#### Records shown:
########

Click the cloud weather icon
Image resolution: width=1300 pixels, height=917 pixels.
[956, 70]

########

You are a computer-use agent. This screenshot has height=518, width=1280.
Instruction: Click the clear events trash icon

########

#### To do:
Reproduce the lines of the entries above from the one with "You are a computer-use" to the one with "Instruction: Click the", both included, exactly and without any other line.

#### Solved exercise:
You are a computer-use agent. This screenshot has height=518, width=1280.
Instruction: Click the clear events trash icon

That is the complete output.